▸ **Input records**
· · · ·

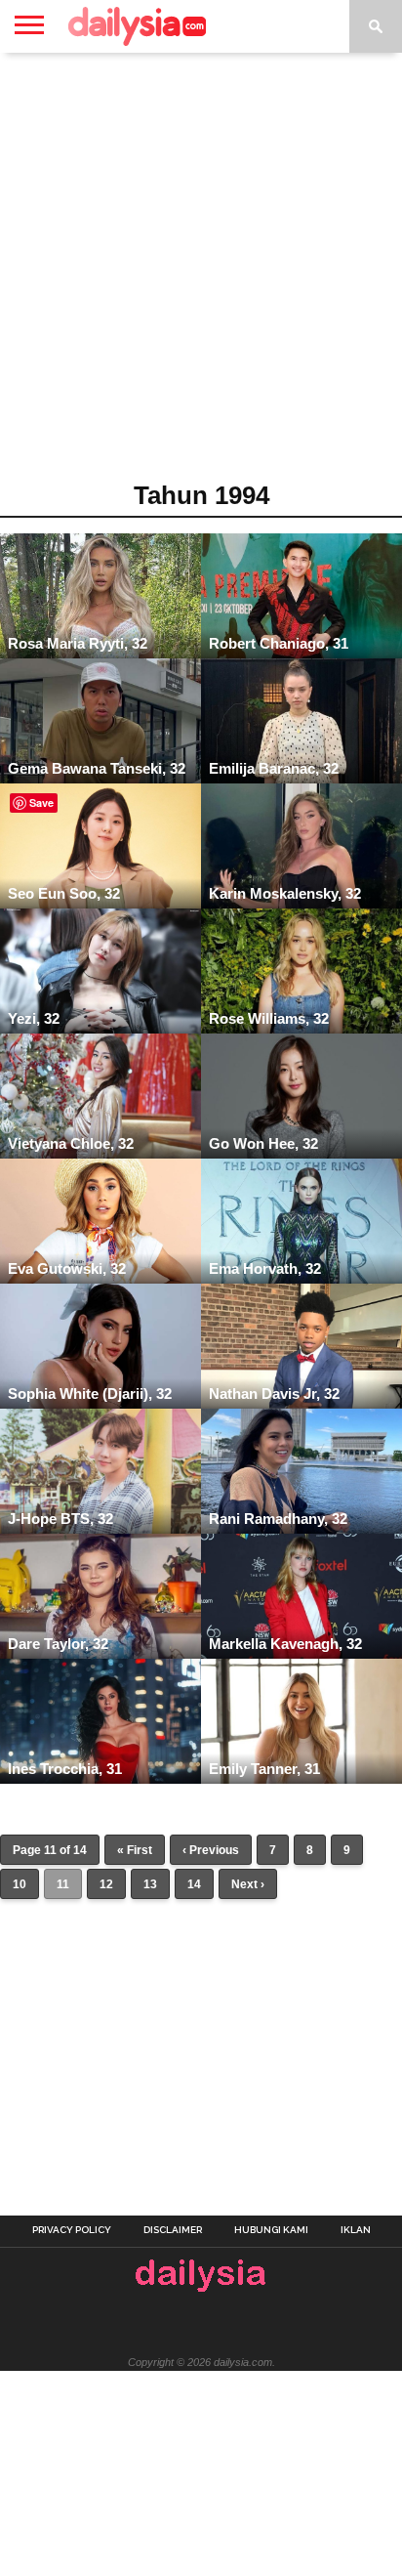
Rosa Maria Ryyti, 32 (77, 643)
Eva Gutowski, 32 (67, 1268)
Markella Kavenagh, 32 (285, 1643)
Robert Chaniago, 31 (278, 643)
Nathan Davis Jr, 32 (274, 1393)
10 (19, 1884)
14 (194, 1884)
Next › (247, 1884)
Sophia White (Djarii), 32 (90, 1393)
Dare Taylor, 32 (58, 1643)
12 (106, 1884)
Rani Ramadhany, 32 (278, 1518)
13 (150, 1884)
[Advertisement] (201, 273)
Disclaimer (172, 2230)
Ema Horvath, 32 (265, 1268)
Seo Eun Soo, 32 (64, 893)
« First (134, 1850)
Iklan (356, 2230)
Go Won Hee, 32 (263, 1143)
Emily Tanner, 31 (264, 1768)
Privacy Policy (71, 2230)
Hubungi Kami (271, 2230)
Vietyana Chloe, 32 (71, 1143)
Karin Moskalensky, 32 (285, 893)
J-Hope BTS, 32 (60, 1518)
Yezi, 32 (34, 1018)
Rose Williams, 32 (269, 1018)
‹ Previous (210, 1850)
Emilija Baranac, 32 (274, 768)
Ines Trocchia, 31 (65, 1768)
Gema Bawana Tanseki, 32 (96, 768)
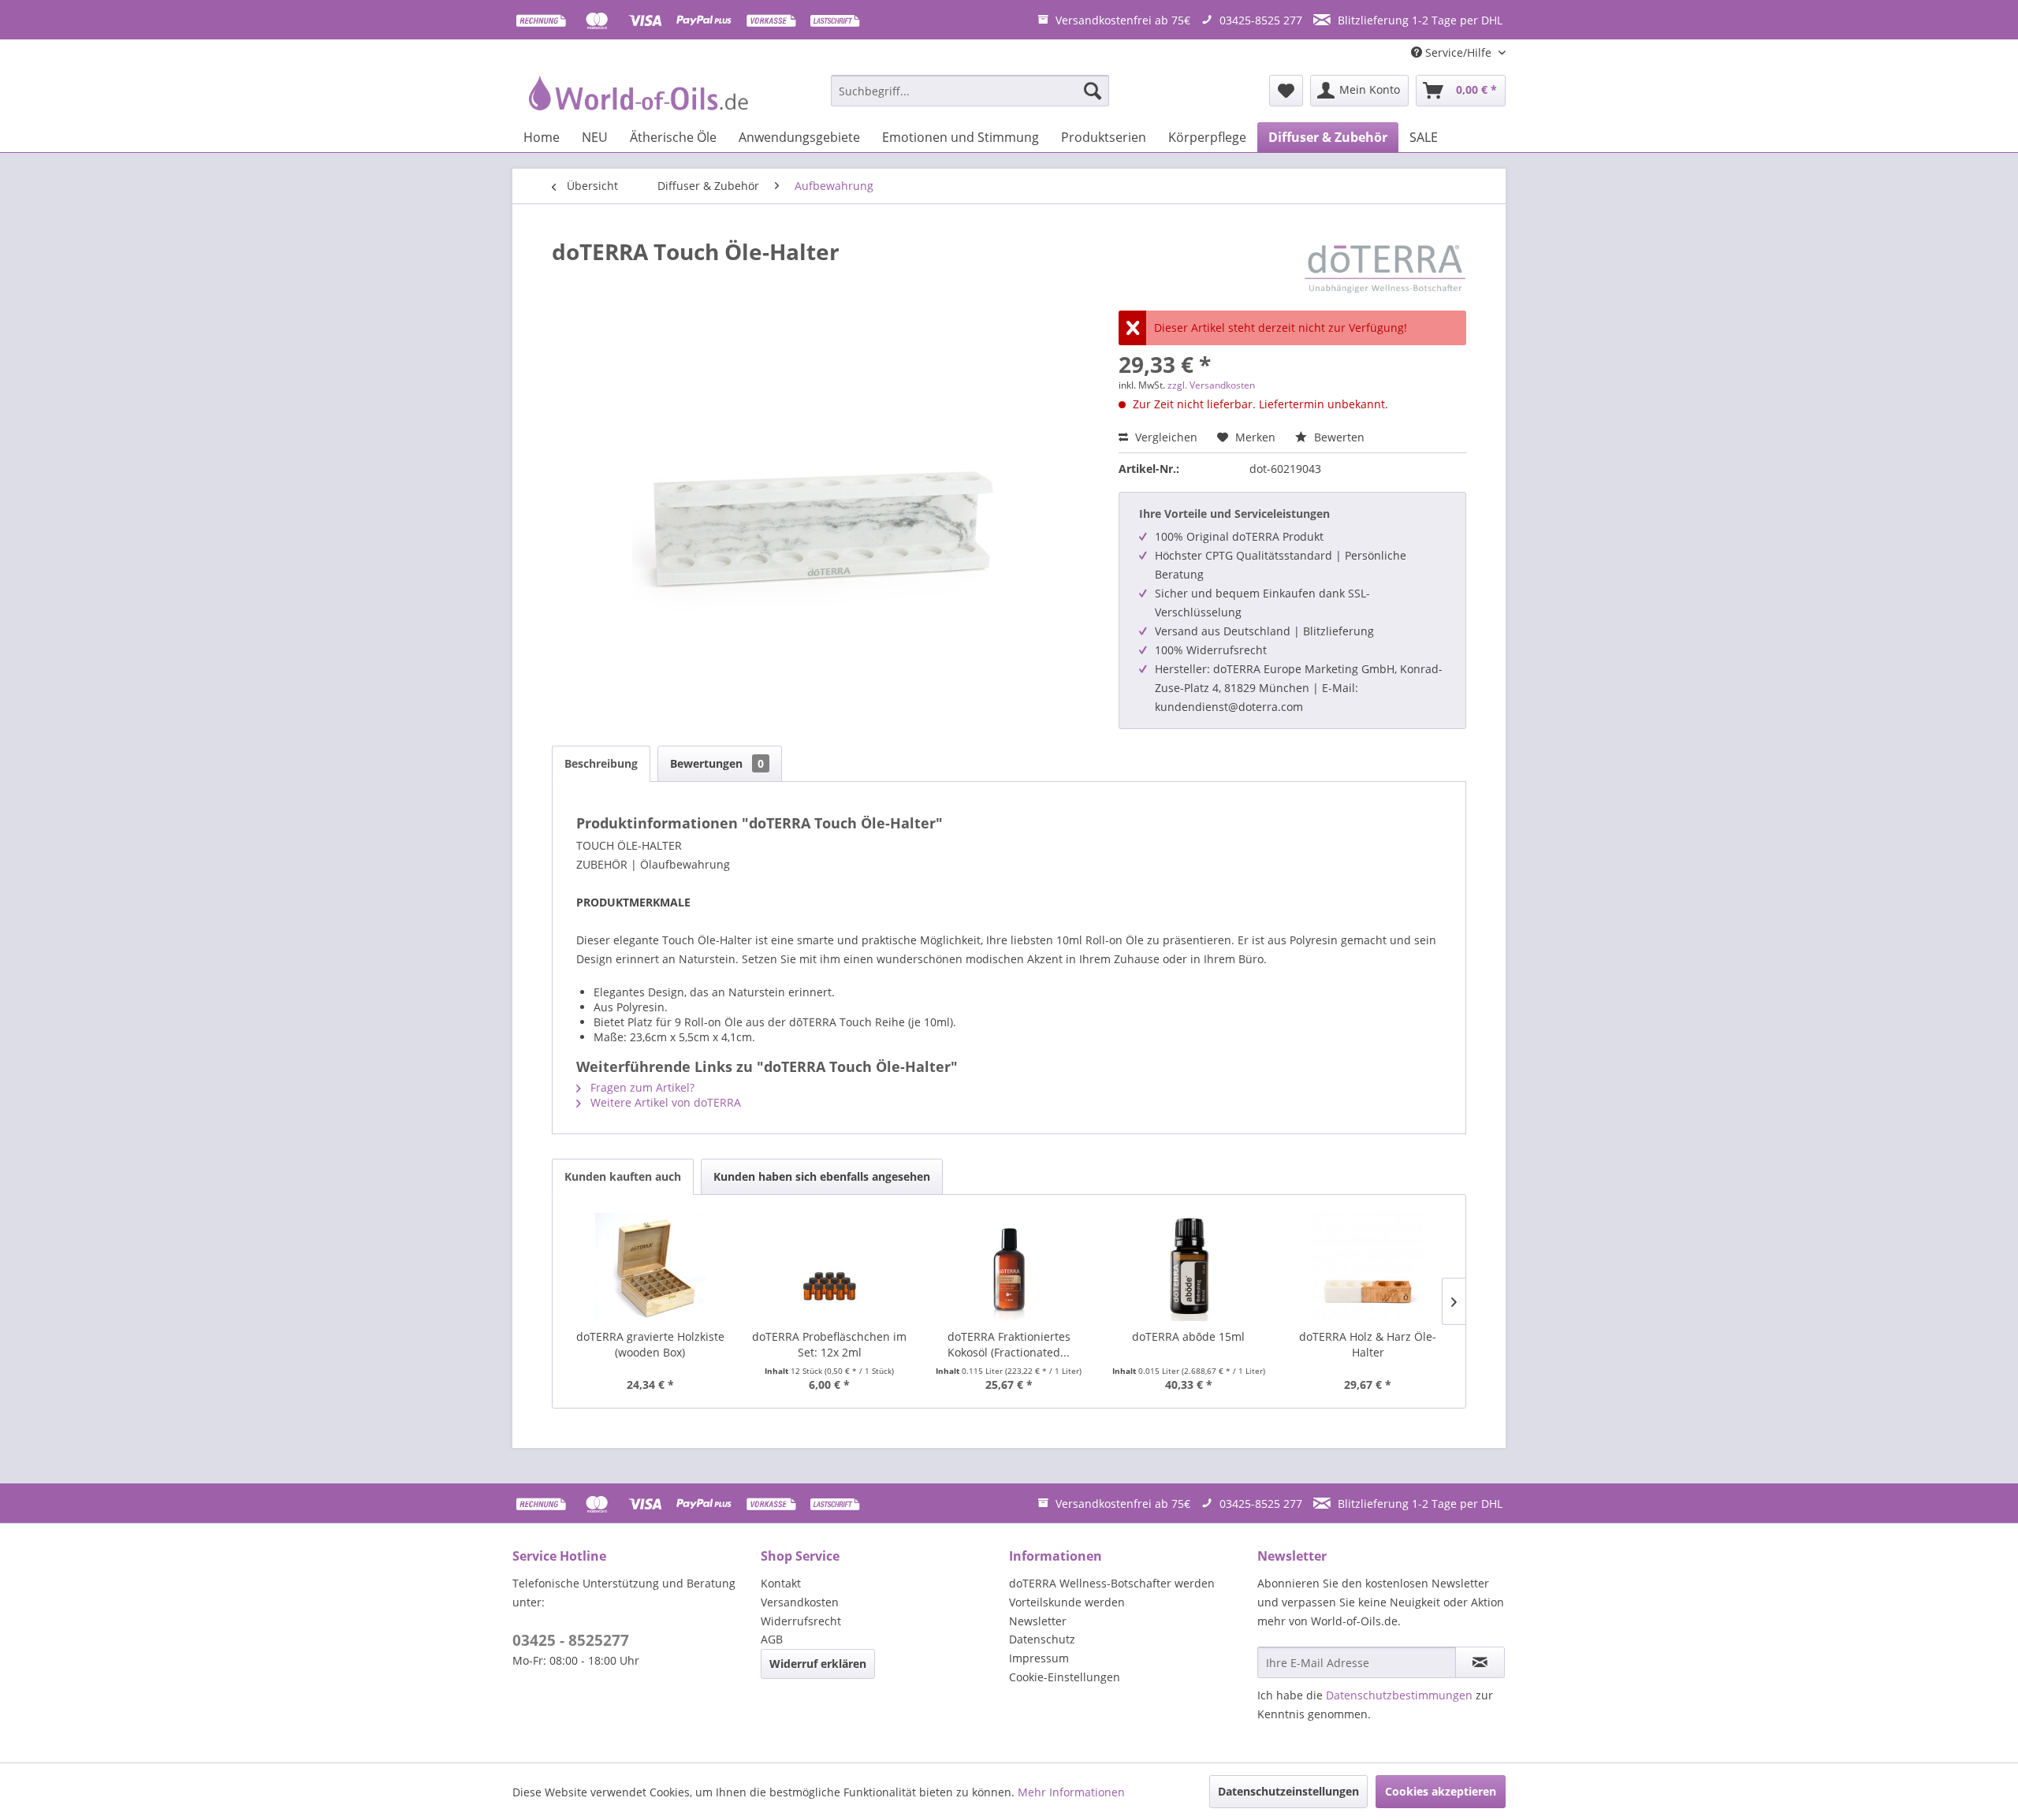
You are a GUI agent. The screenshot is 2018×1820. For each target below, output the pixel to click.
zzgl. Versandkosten (1211, 385)
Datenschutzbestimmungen (1399, 1695)
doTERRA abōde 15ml (1188, 1336)
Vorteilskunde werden (1067, 1602)
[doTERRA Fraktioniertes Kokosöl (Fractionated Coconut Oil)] (1009, 1266)
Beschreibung (601, 763)
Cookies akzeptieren (1440, 1791)
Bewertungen (717, 763)
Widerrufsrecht (801, 1620)
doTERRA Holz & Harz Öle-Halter (1367, 1344)
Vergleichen (1164, 437)
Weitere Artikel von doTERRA (664, 1102)
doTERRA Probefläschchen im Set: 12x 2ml (829, 1344)
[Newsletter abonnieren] (1480, 1662)
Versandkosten (800, 1602)
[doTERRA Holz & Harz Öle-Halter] (1368, 1266)
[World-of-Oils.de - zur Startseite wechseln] (636, 94)
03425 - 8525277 (570, 1640)
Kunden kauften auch (622, 1176)
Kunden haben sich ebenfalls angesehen (821, 1176)
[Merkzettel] (1286, 90)
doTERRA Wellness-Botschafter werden (1112, 1583)
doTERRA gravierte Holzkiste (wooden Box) (650, 1344)
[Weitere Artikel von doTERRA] (1385, 267)
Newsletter (1038, 1620)
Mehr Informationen (1071, 1792)
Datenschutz (1042, 1639)
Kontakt (781, 1583)
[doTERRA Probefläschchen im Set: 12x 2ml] (830, 1266)
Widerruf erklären (817, 1663)
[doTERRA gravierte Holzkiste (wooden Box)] (650, 1266)
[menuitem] (970, 90)
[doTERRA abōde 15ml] (1189, 1266)
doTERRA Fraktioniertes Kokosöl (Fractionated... (1009, 1344)
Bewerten (1338, 437)
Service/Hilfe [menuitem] (1458, 52)
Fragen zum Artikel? (640, 1087)
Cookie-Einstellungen (1064, 1676)
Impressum (1039, 1658)
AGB (772, 1639)
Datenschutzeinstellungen (1288, 1791)
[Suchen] (1092, 90)
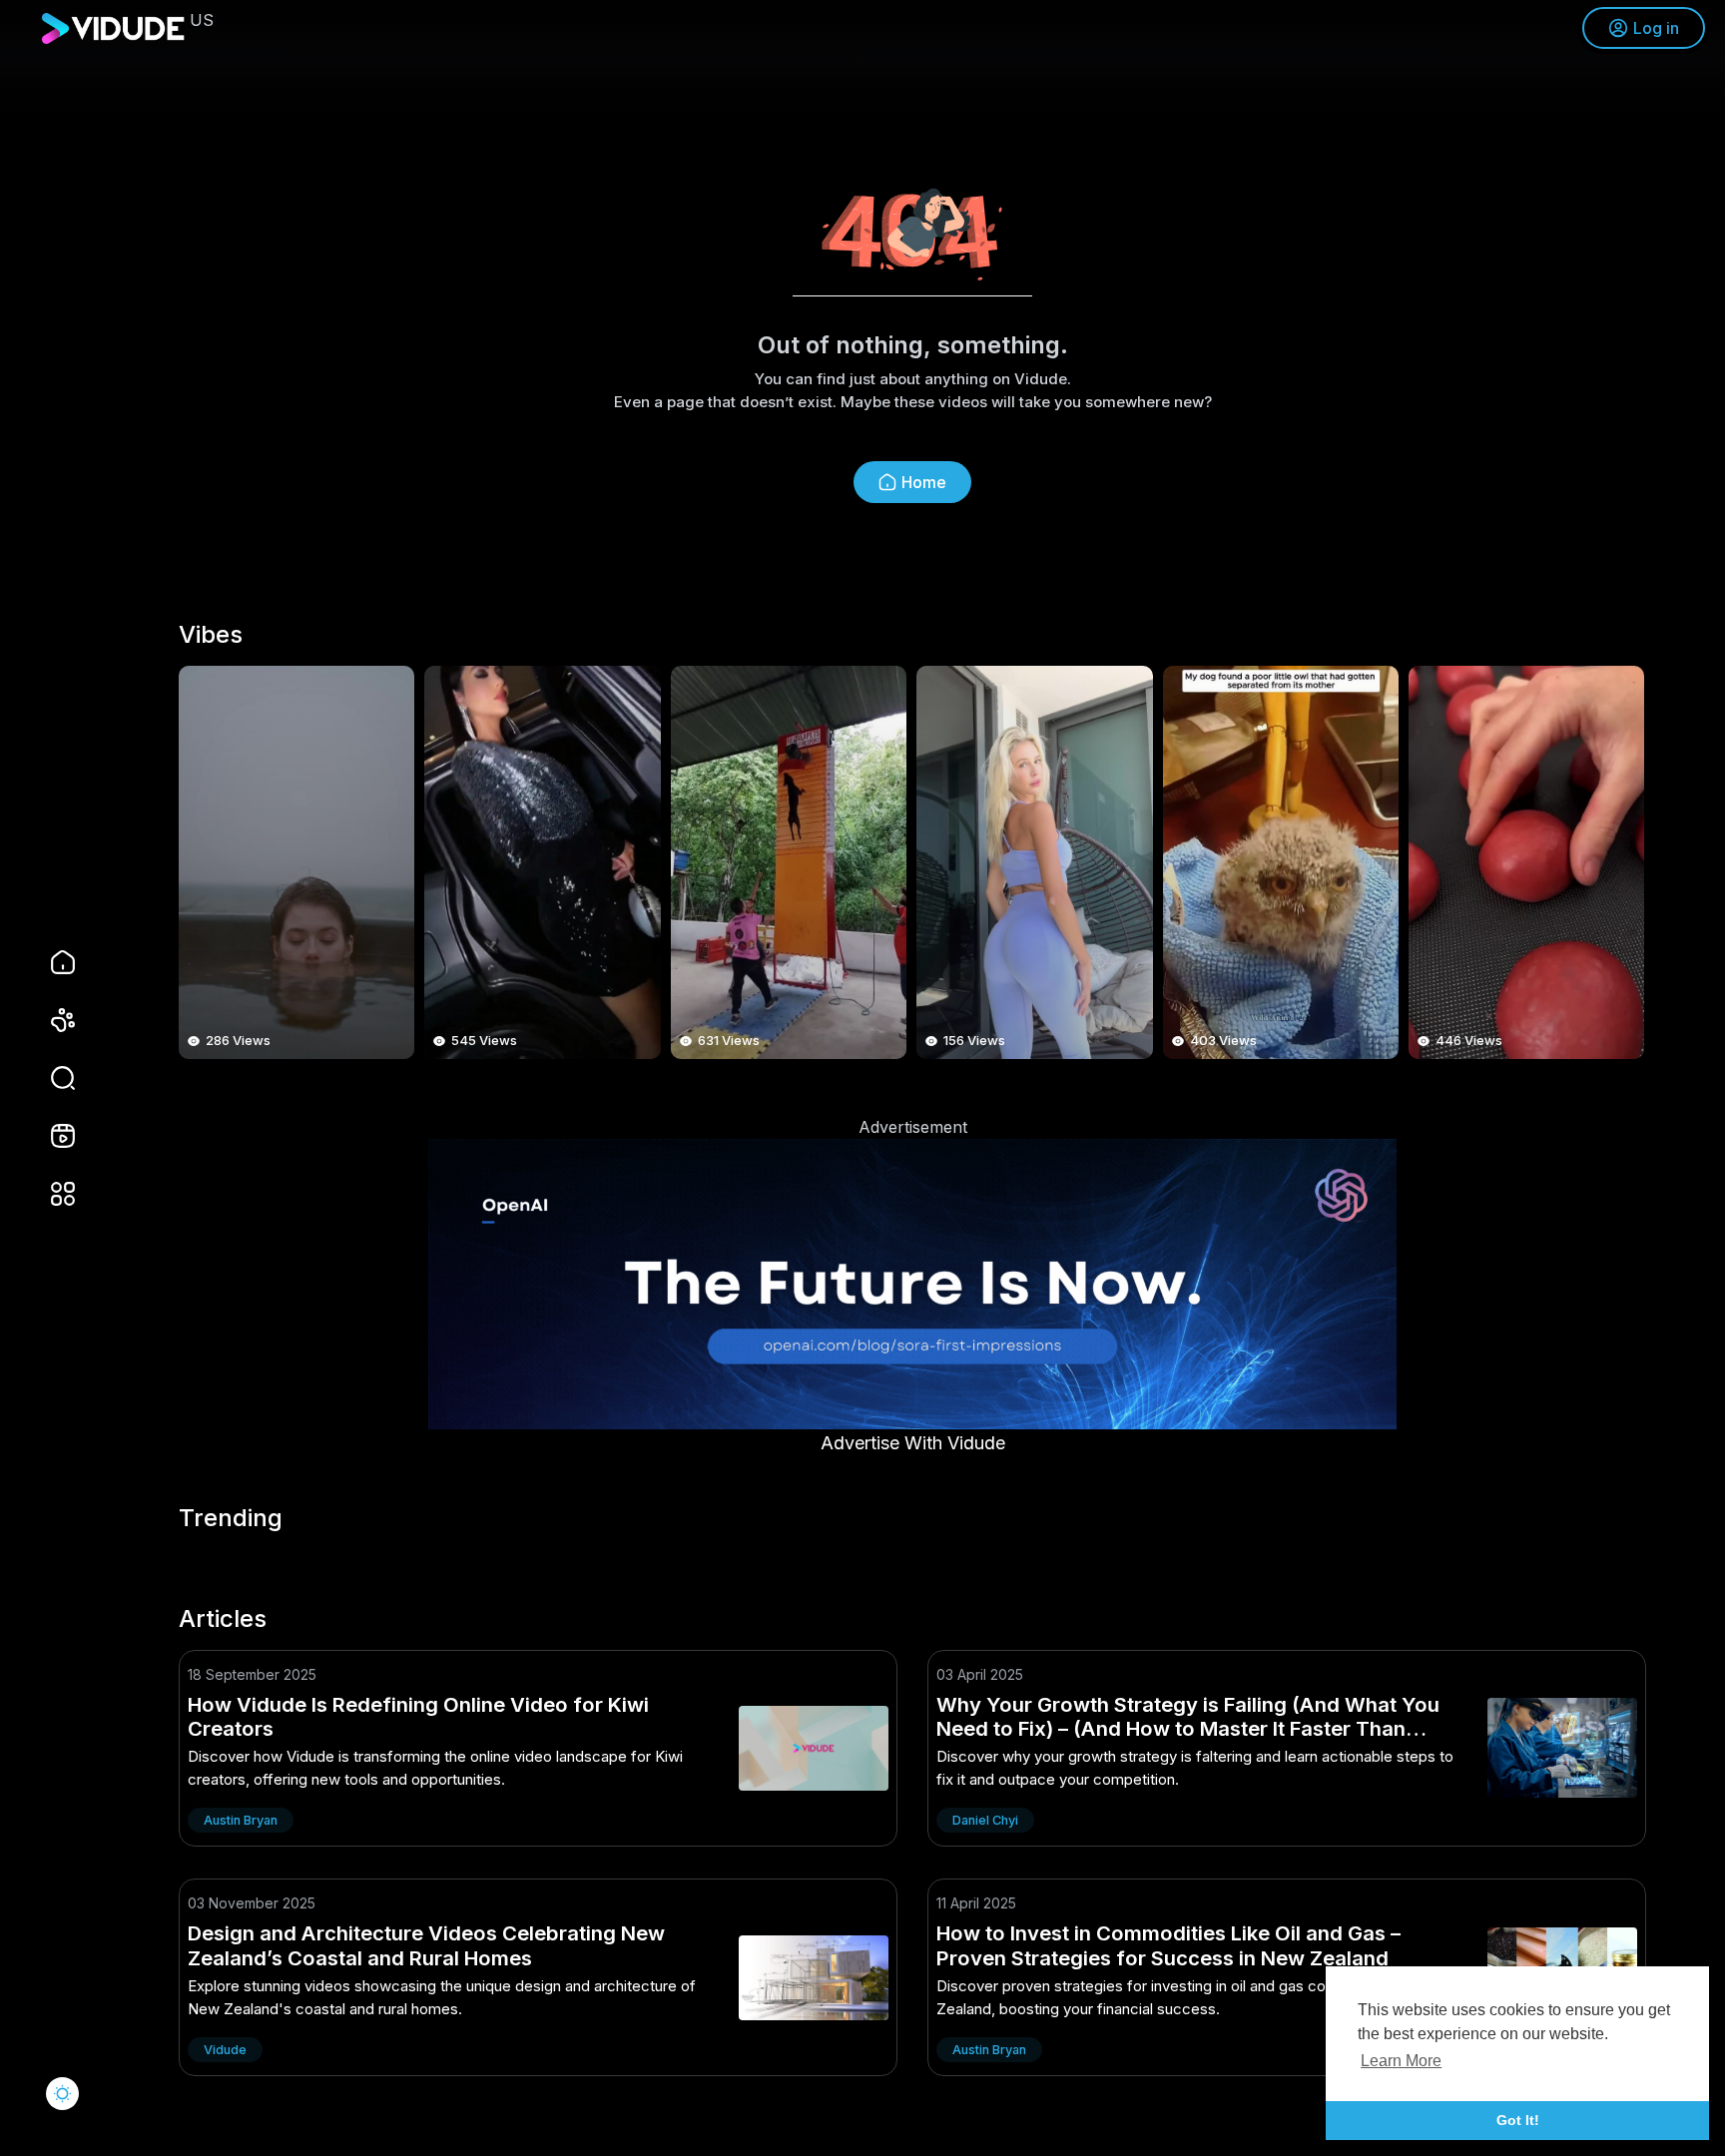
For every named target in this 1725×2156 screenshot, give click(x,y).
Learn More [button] (1401, 2060)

· · · ·

▸ **Assignment**
Nothing in the entries above should change when they are printed again, except that the pictures are dropped.

▸ **Answer space**
Rosa Maria Ryyti, 32 (77, 643)
Eva Gutowski, 32 (67, 1268)
Markella Kavenagh, 32 (285, 1643)
Robert Chaniago, 31 (278, 643)
Nathan Davis Jr, 32 (274, 1393)
10 (19, 1884)
14 (194, 1884)
Next › (247, 1884)
Sophia White (Djarii), 32 (90, 1393)
Dare Taylor, 32 (58, 1643)
12 (106, 1884)
Rani Ramadhany, 32 (278, 1518)
13 (150, 1884)
[Advertisement] (201, 273)
Disclaimer (172, 2230)
Ema Horvath, 32 (265, 1268)
Seo Eun Soo, 32 (64, 893)
« First (134, 1850)
Iklan (356, 2230)
Go Won Hee, 32 (263, 1143)
Emily Tanner, 31 (264, 1768)
Privacy Policy (71, 2230)
Hubungi Kami (271, 2230)
Vietyana Chloe, 32 (71, 1143)
Karin Moskalensky, 32 (285, 893)
J-Hope BTS, 32 (60, 1518)
Yezi, 32 (34, 1018)
Rose Williams, 32 (269, 1018)
‹ Previous (210, 1850)
Emilija Baranac, 32 (274, 768)
Ines Trocchia, 31 (65, 1768)
Gema Bawana Tanseki, 32 (96, 768)
You are a GUI agent. The screenshot is 2018×1820. For each target below, output the pixel to click.
zzgl. Versandkosten (1211, 385)
Datenschutzbestimmungen (1399, 1695)
doTERRA abōde 15ml (1188, 1336)
Vorteilskunde werden (1067, 1602)
[doTERRA Fraktioniertes Kokosöl (Fractionated Coconut Oil)] (1009, 1266)
Beschreibung (601, 763)
Cookies akzeptieren (1440, 1791)
Bewertungen (717, 763)
Widerrufsrecht (801, 1620)
doTERRA Holz & Harz Öle-Halter (1367, 1344)
Vergleichen (1164, 437)
Weitere Artikel von doTERRA (664, 1102)
doTERRA Probefläschchen im Set: 12x 2ml (829, 1344)
[Newsletter abonnieren] (1480, 1662)
Versandkosten (800, 1602)
[doTERRA Holz & Harz Öle-Halter] (1368, 1266)
[World-of-Oils.de - zur Startseite wechseln] (636, 94)
03425 - 8525277 (570, 1640)
Kunden kauften auch (622, 1176)
Kunden haben sich ebenfalls angesehen (821, 1176)
[Merkzettel] (1286, 90)
doTERRA Wellness-Botschafter werden (1112, 1583)
doTERRA gravierte Holzkiste (wooden Box) (650, 1344)
[Weitere Artikel von doTERRA] (1385, 267)
Newsletter (1038, 1620)
Mehr Informationen (1071, 1792)
Datenschutz (1042, 1639)
Kontakt (781, 1583)
[doTERRA Probefläschchen im Set: 12x 2ml] (830, 1266)
Widerruf erklären (817, 1663)
[doTERRA gravierte Holzkiste (wooden Box)] (650, 1266)
[menuitem] (970, 90)
[doTERRA abōde 15ml] (1189, 1266)
doTERRA Fraktioniertes Kokosöl (Fractionated... (1009, 1344)
Bewerten (1338, 437)
Service/Hilfe [menuitem] (1458, 52)
Fragen zum Artikel? (640, 1087)
Cookie-Einstellungen (1064, 1676)
Impressum (1039, 1658)
AGB (772, 1639)
Datenschutzeinstellungen (1288, 1791)
[Suchen] (1092, 90)
For every named target in this 1725×2156 screenshot, give click(x,y).
Learn More [button] (1401, 2060)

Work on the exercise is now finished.